# Kitten swollen lip and scab (pic)



## gizmoandloki (Nov 30, 2012)

Hello all, 

My 5 month old kitten has a scab on his lip/chin which has appeared, and I'm wondering if anyone would be able to help me with what it might be? His lip is also a little bit swollen at the front.

I had a look online before and it sounds like it could be feline acne? However, they both have metal food and water bowls, and plastic seems to be a big cause. 

If anyone could have a quick look at the picture it would be most appreciated!

Thanks a lot!


----------



## rayrhonda (Jul 31, 2012)

Could it be an injury from them playing a little too rough? My one cat had a scab under his chin and it was from his sister's claws.


----------



## maggie23 (Mar 10, 2012)

sorry, i couldn't totally tell from the picture where the scab was and the details, but since i'm going through a bout of ringworm in my house right now (ack!), I just wanted to throw that out as a possibility, too. don't know if you think it might be worth putting a little ringworm cream on it in the meantime if you're going to just watch it for a while?

1 of ours at home seems to have a little ringworm on her bottom lip and even under her nose - oh, not to mention on her cheek and above her eyes...ringworm is NOT fun at all!


----------



## mumof7kitties (Jan 27, 2013)

I'm guessing its probably from playing. Especially since she's a kitten. I think all of mine have at LEAST one scab on them somewhere. 

It doesn't look bad but if you notice an increase in swelling or the scab area gets really red and hot then take her to the vet. That's worse case tho.

____________

- [Questions on the material]:
(a) Say whether each statement agrees with the thread about the kitten's swollen lip. Answer yes or no and quote the words that decide it. (i) The kittens eat and drink from plastic bowls. (ii) One reply suggests the scab may come from rough play. (iii) One poster currently has ringworm in her house.
(b) Carry the thread about the kitten's swollen lip forward from its final line.

____________

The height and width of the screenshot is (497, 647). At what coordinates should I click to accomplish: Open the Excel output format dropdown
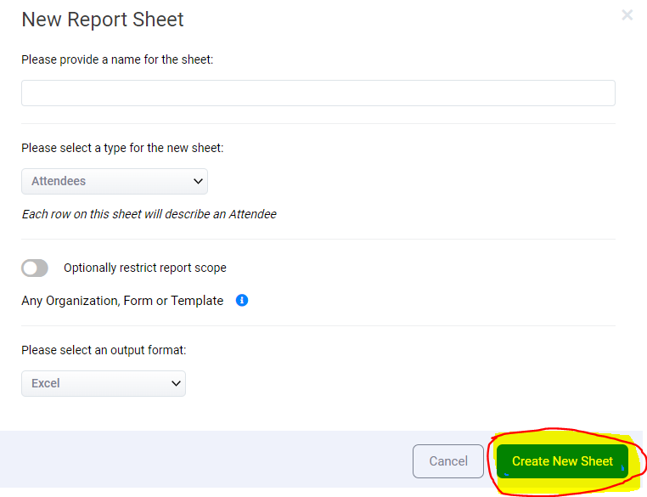coord(103,383)
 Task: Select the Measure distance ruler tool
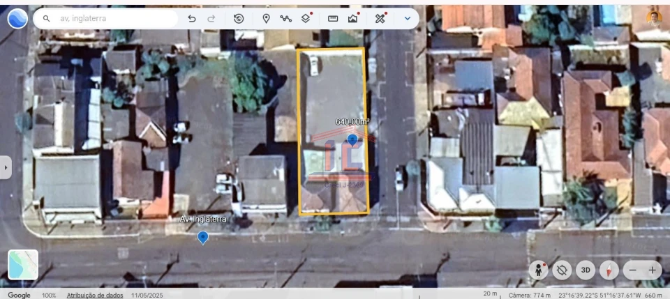[333, 19]
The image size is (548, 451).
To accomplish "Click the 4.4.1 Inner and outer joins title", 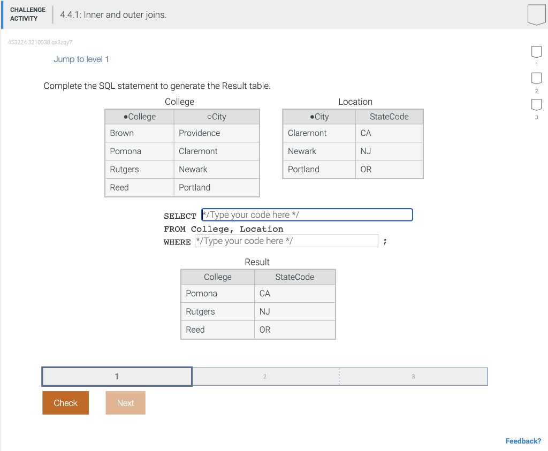I will (x=113, y=15).
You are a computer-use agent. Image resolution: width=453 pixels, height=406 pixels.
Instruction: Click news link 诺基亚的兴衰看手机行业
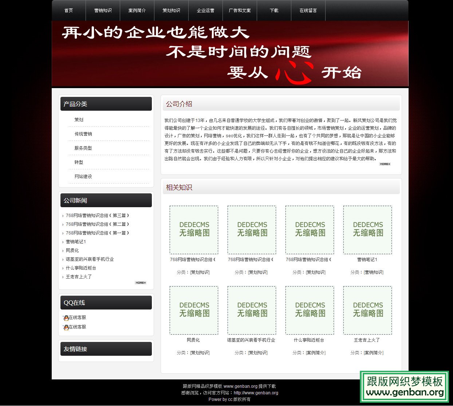(90, 259)
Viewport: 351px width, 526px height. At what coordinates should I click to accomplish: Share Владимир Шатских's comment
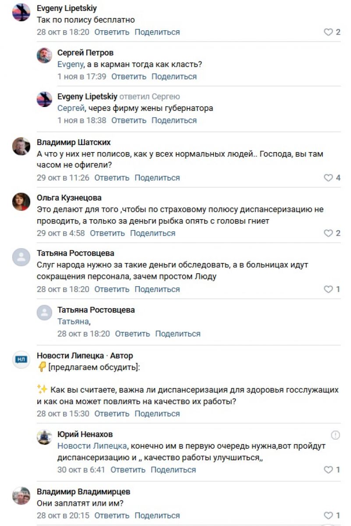157,178
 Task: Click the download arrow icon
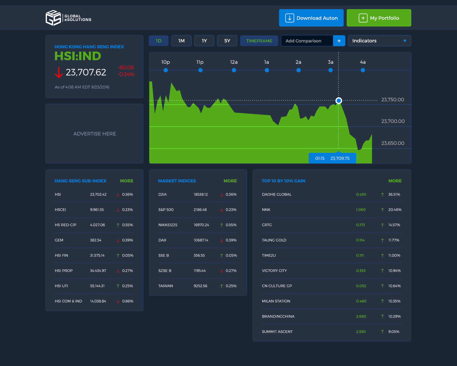(289, 18)
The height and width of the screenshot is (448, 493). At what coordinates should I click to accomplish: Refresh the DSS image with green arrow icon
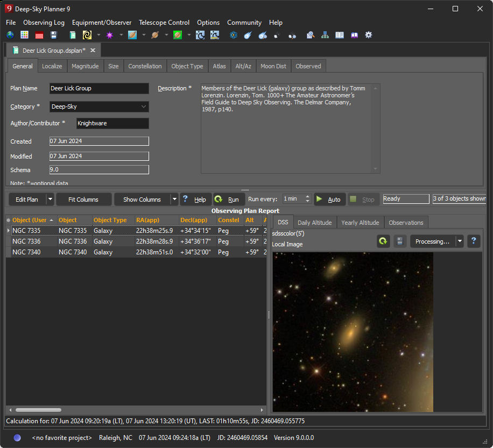383,241
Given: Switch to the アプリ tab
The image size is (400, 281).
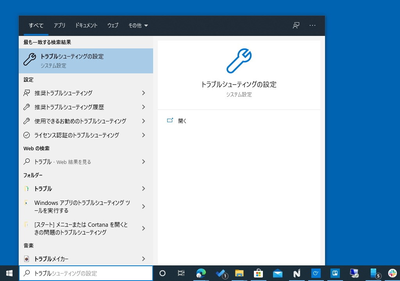Looking at the screenshot, I should point(59,25).
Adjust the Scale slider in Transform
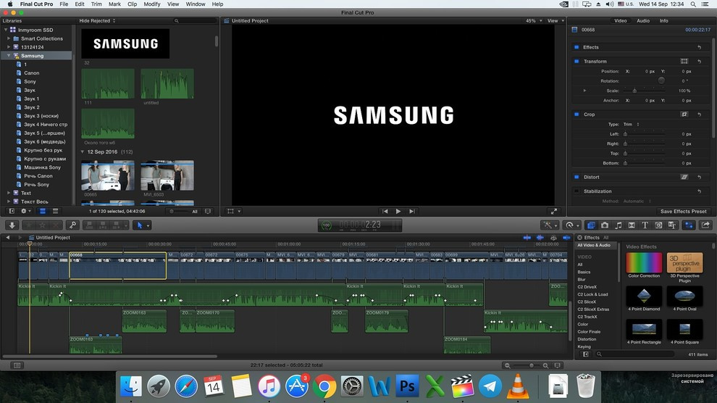 [635, 91]
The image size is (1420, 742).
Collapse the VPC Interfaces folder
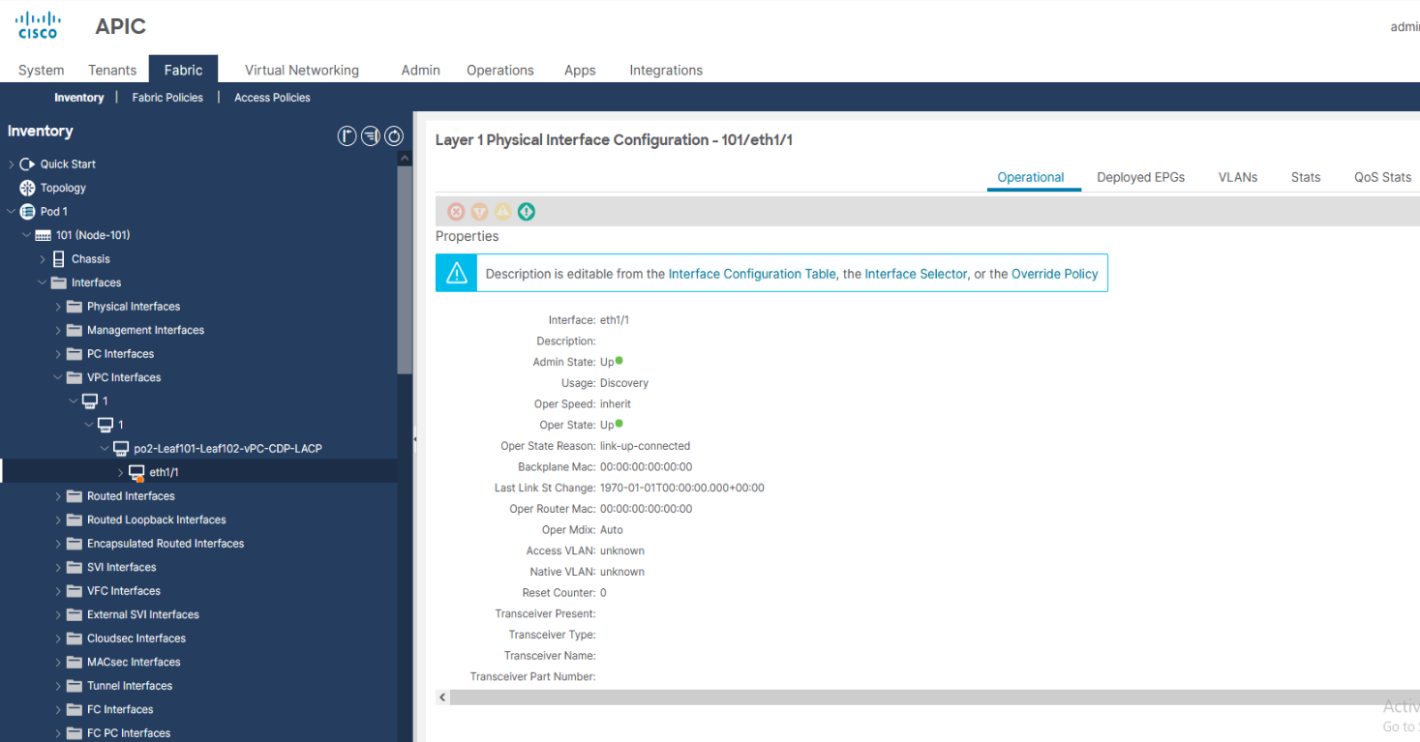58,378
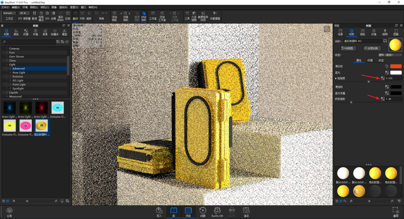
Task: Click the Material Graph (材质图) button
Action: 349,48
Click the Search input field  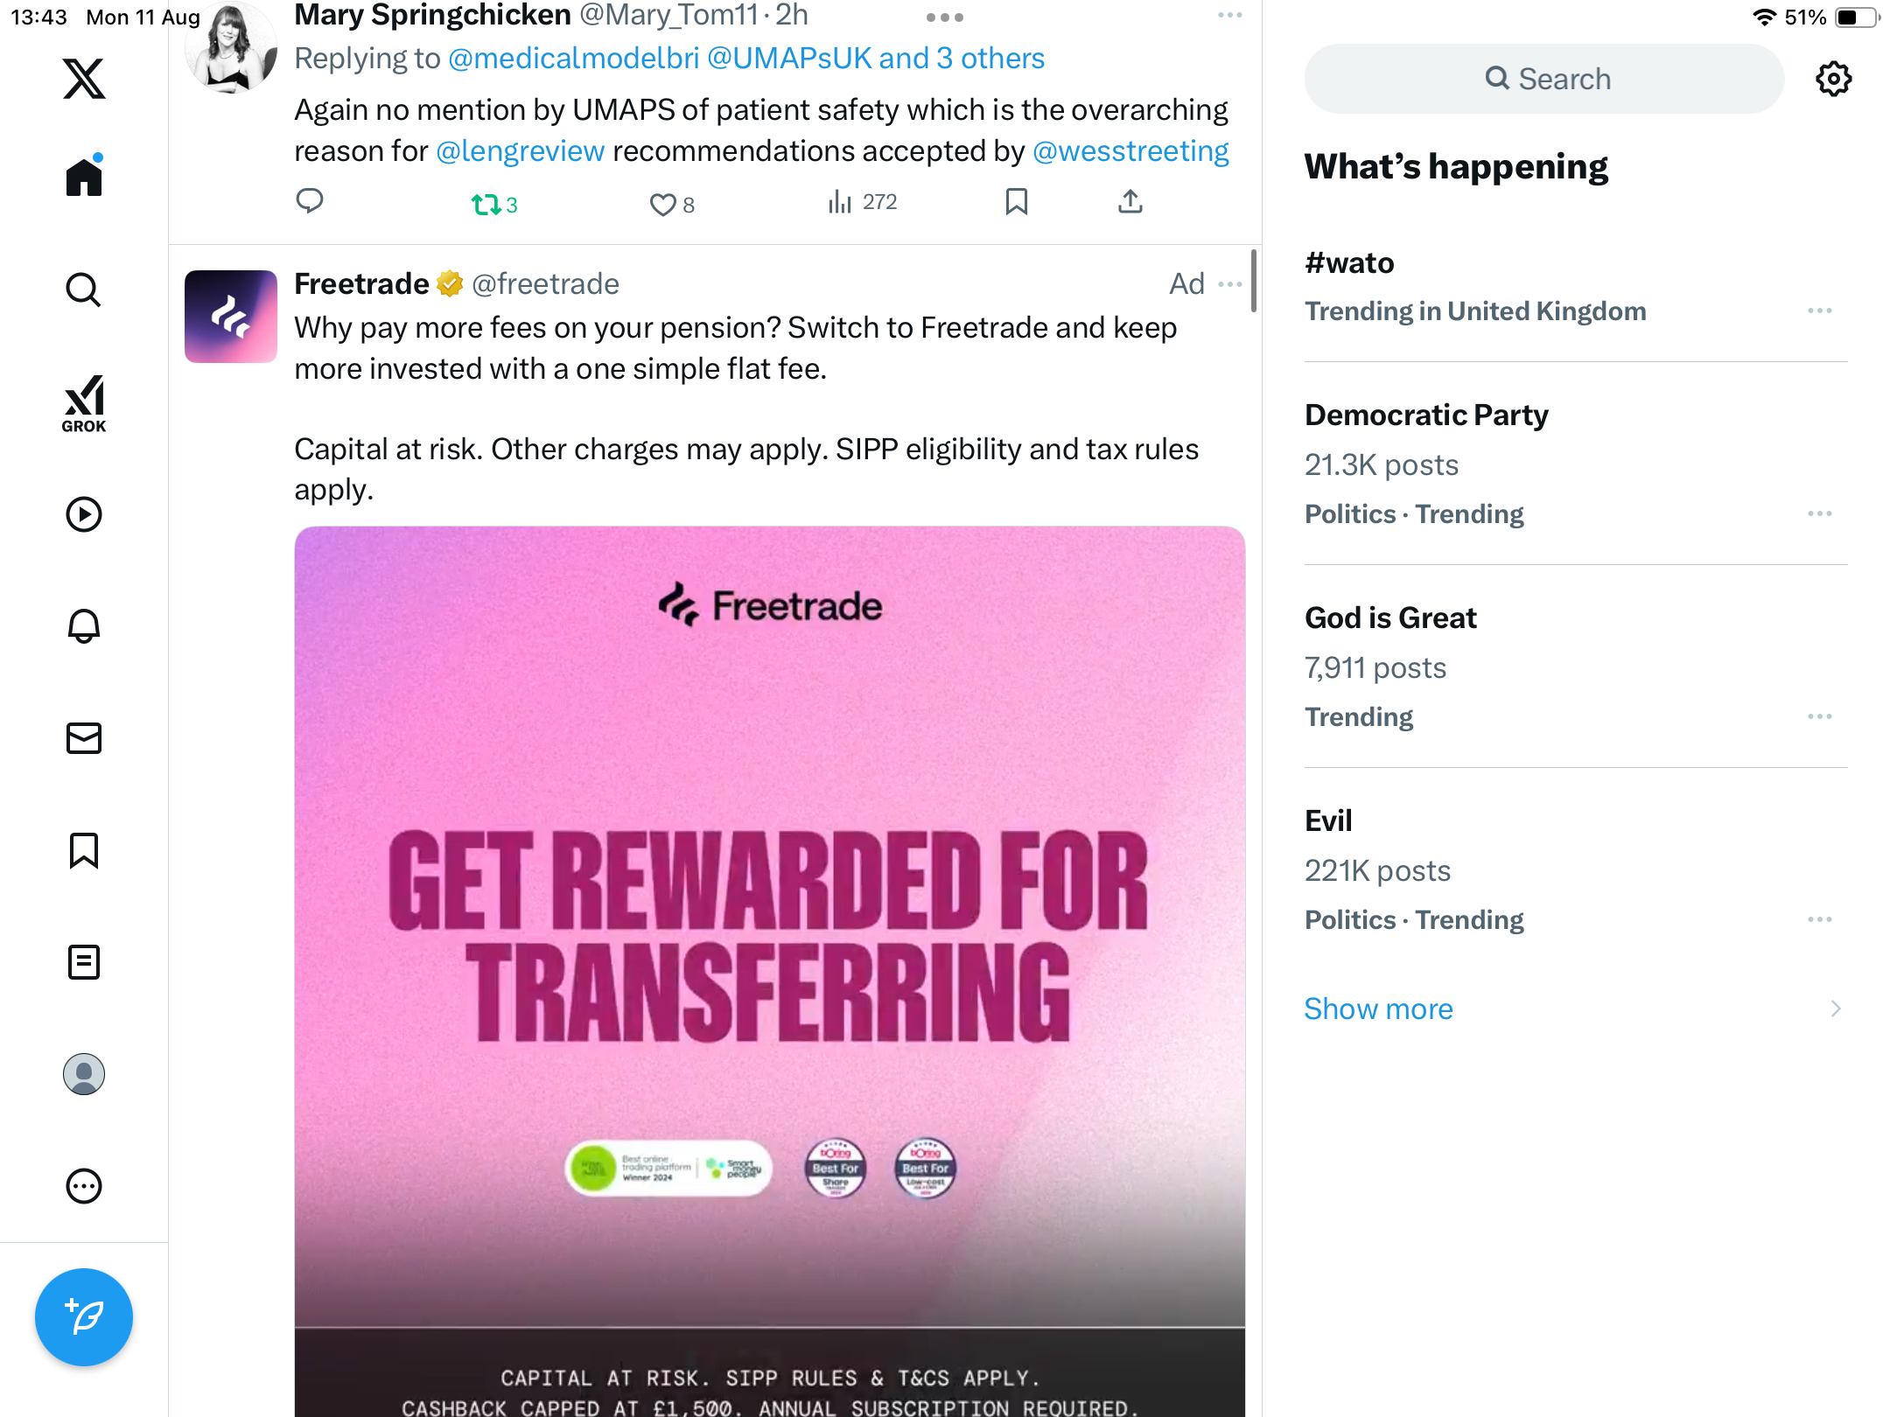[1544, 79]
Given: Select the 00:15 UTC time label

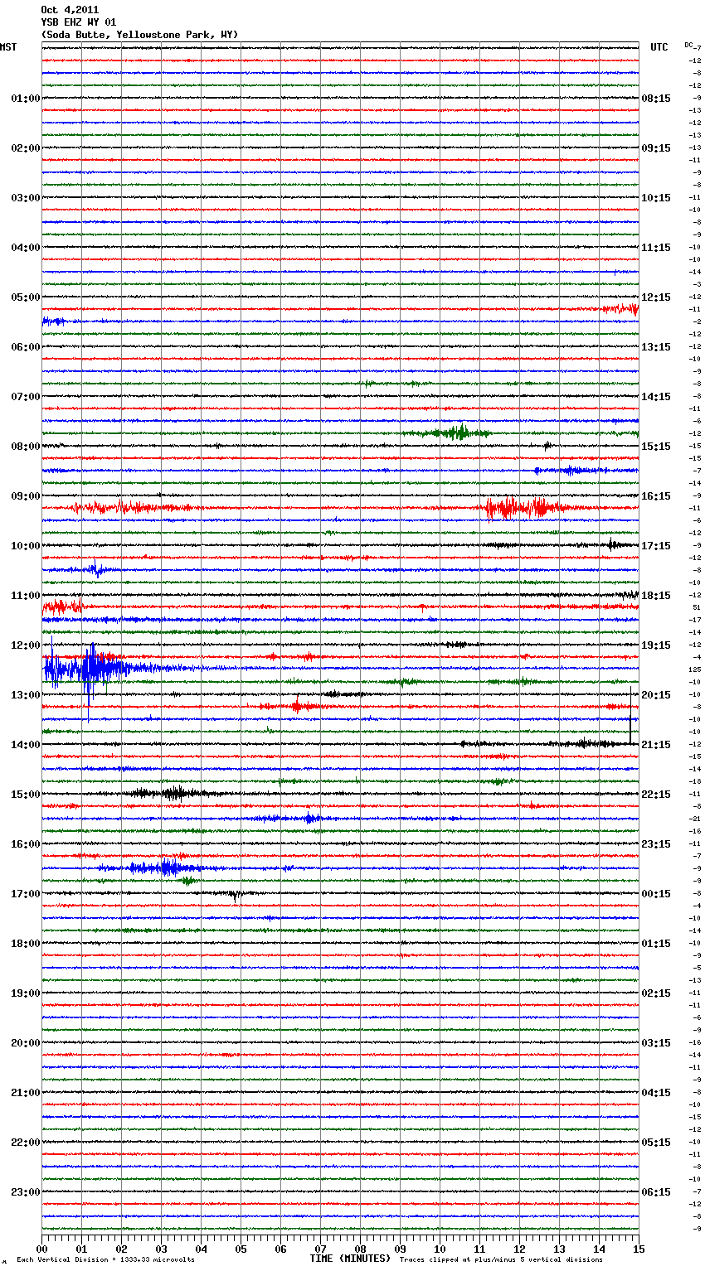Looking at the screenshot, I should coord(656,894).
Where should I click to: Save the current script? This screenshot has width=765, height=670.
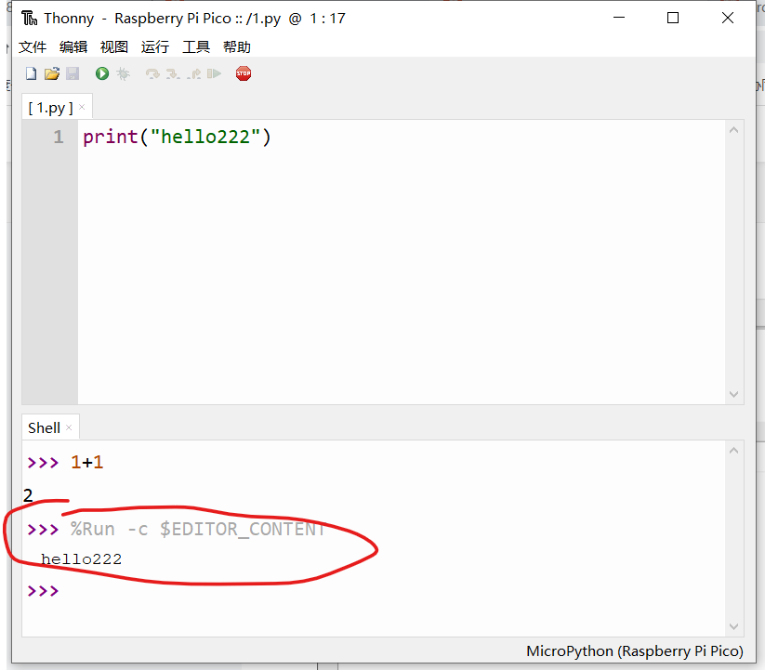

____________

- [Exercise results]:
(a)
(i) No: "they both have metal food and water bowls"
(ii) Yes: "Could it be an injury from them playing a little too rough?"
(iii) Yes: "i'm going through a bout of ringworm in my house right now"

(b)
Sent from Petguide.com Free App


----------



## cinderflower (Apr 22, 2012)

if it's the patch on the right side closer to her neck (left in picture) it looks like ringworm to me.

i don't know if you can buy ringworm meds otc (well you'd probably want a diagnosis from a vet anyway) but it's a fungus and you can catch it yourself if that's what it is so i'd want to rule that out with a vet visit.


----------



## gizmoandloki (Nov 30, 2012)

rayrhonda said:


> Could it be an injury from them playing a little too rough? My one cat had a scab under his chin and it was from his sister's claws.


Hello, thanks for the reply!  Yeah I did think it could be that, but he's a bit prone to dry skin etc. I did take him to the vets in the end! Thanks!


----------



## gizmoandloki (Nov 30, 2012)

maggie23 said:


> sorry, i couldn't totally tell from the picture where the scab was and the details, but since i'm going through a bout of ringworm in my house right now (ack!), I just wanted to throw that out as a possibility, too. don't know if you think it might be worth putting a little ringworm cream on it in the meantime if you're going to just watch it for a while?
> 
> 1 of ours at home seems to have a little ringworm on her bottom lip and even under her nose - oh, not to mention on her cheek and above her eyes...ringworm is NOT fun at all!


Hello! 

Sorry, it's on the right hand side of his lip! The swelling was at the front below his bottom teeth. Oh gosh, that sounds horrible! I'll keep a look out, thank you!


----------



## gizmoandloki (Nov 30, 2012)

mumof7kitties said:


> I'm guessing its probably from playing. Especially since she's a kitten. I think all of mine have at LEAST one scab on them somewhere.
> 
> It doesn't look bad but if you notice an increase in swelling or the scab area gets really red and hot then take her to the vet. That's worse case tho.
> 
> ...


----------



## gizmoandloki (Nov 30, 2012)

cinderflower said:


> if it's the patch on the right side closer to her neck (left in picture) it looks like ringworm to me.
> 
> i don't know if you can buy ringworm meds otc (well you'd probably want a diagnosis from a vet anyway) but it's a fungus and you can catch it yourself if that's what it is so i'd want to rule that out with a vet visit.


Hello! I did end up taking him to the vets in the end, and he got a jab and some anti biotic tabs! The vet thought it could be feline acne and said it should clear up! 

I'll keep an eye out though, thanks for the advice!


----------



## Marcia (Dec 26, 2010)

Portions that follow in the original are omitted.